## What you have to do
Retype the line where "Given: Expand the chevron on the 5h tweet" appears and each line that follows it down to the last line of the records below. Leave the pictures out.

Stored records
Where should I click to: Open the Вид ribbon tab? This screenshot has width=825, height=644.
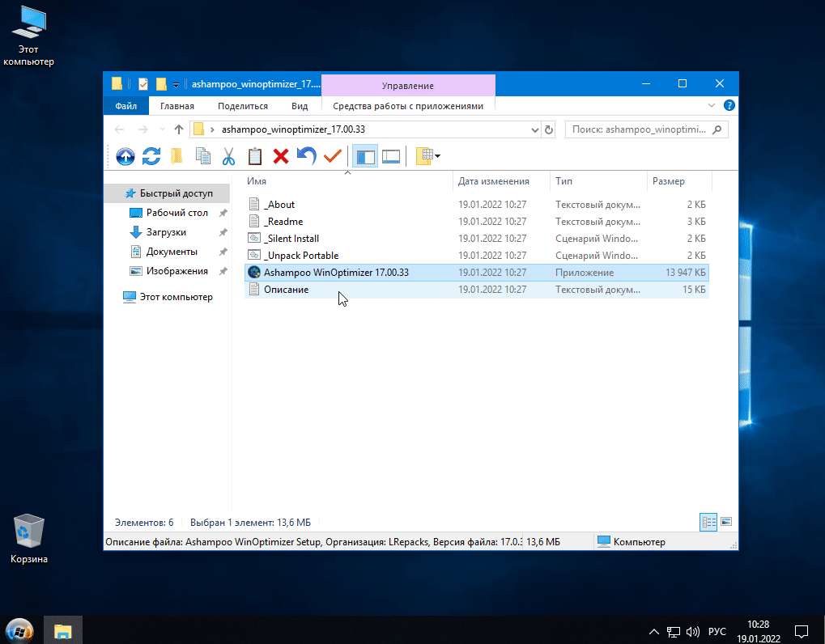[x=300, y=106]
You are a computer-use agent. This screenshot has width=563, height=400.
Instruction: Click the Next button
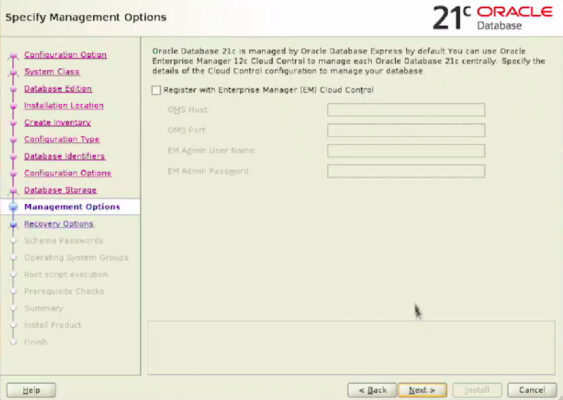[x=423, y=390]
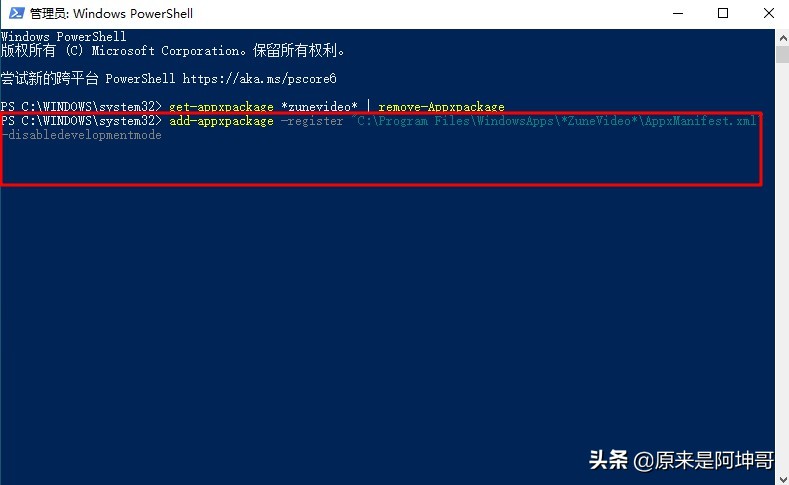Screen dimensions: 789x485
Task: Click the get-appxpackage command text
Action: coord(221,107)
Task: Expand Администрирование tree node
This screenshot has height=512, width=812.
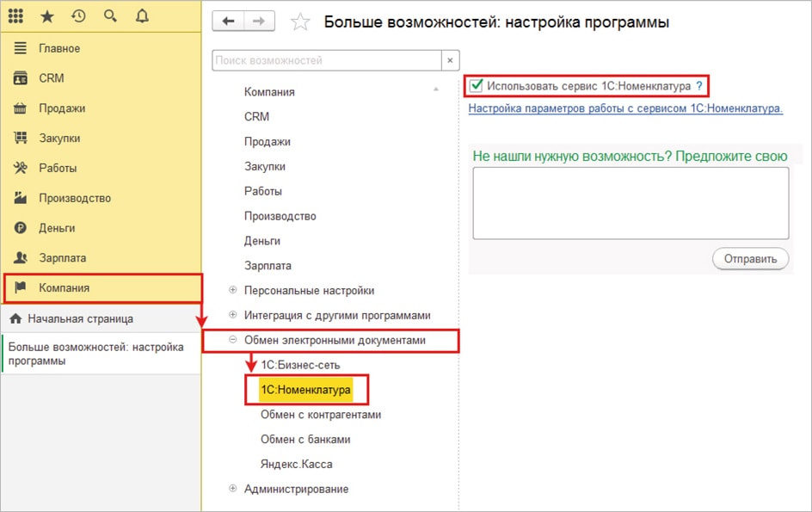Action: coord(233,489)
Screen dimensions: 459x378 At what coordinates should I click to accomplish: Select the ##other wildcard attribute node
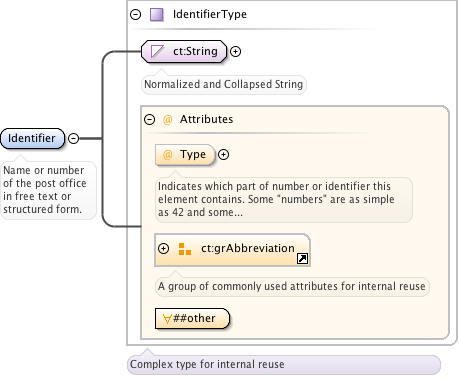(192, 319)
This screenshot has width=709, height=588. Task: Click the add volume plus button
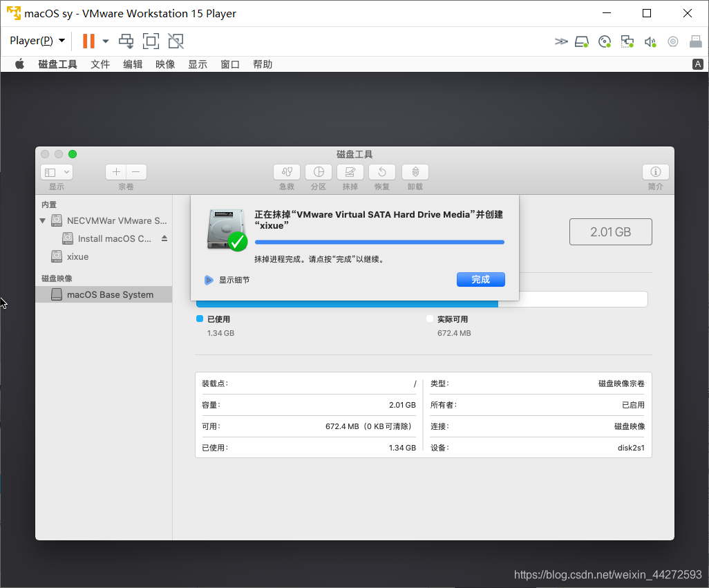(116, 172)
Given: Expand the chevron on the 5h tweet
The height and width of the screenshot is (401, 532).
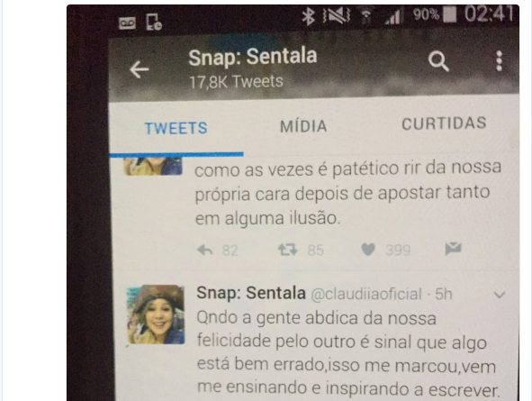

## Exercise output
Given: Expand the chevron on the 5h tweet
The height and width of the screenshot is (401, 532).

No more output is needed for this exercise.